Andrew and Jenn applied all the field tiles in the shower and then moved on to the floor where they did the same thing. Then they carefully measured all of the spaces for which tile needed to be cut, recorded those measurements in a complex but efficient database, and trucked some uncut tile and the list of measurements over the Jhenn and Andrew's house where the tile saw was set up and ready to rock. Andrew showed me how to cut a tile and I did about three quarters of the rest until I could no longer reliably use my hands to hold anything (the tile saw does a good bit of vibrating).
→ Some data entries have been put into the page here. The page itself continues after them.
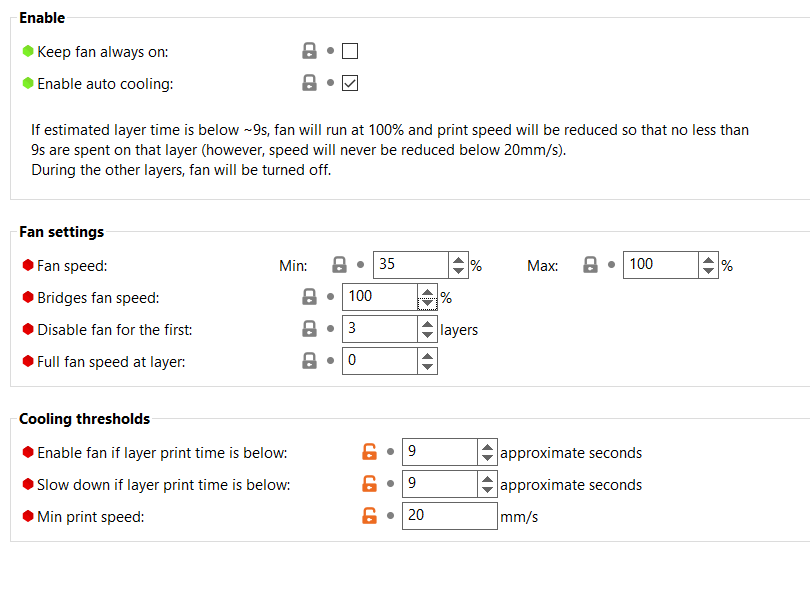Enable the Keep fan always on checkbox
The image size is (810, 592).
(x=349, y=50)
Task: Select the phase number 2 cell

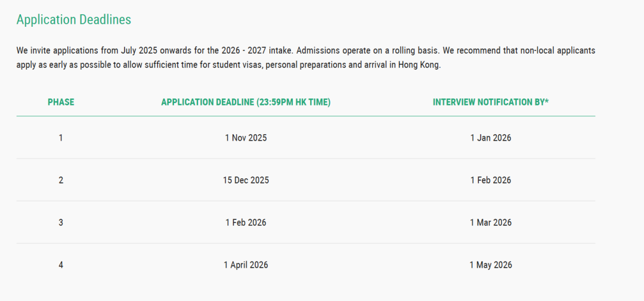Action: pos(61,180)
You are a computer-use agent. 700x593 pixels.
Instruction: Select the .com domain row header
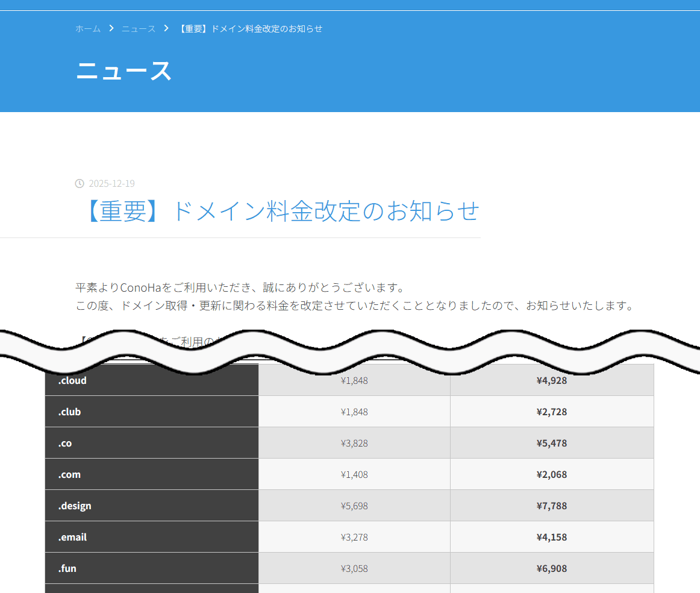[69, 474]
We returned home with the newly cut tile, Andrew and Jenn mortared in the pieces according to the master plan in both the shower and the floor and we stood back to admire the work.

Next up...grout.

Since the gallery now contains pictures that document the process for the next several steps, I probably won't be adding any more pictures until we get to something new. Just FYI.
Progress Without Documentation Is Still Progress
We have been busy. The project moves forward. All I'm going to say is that it's difficult to work a ten hour day, come home to a night of working on the bathroom, and then muster the will to write about it. But the work week ended an hour ago, and I'm sure that I'm going to feel up to droning on and on about minor details come tomorrow.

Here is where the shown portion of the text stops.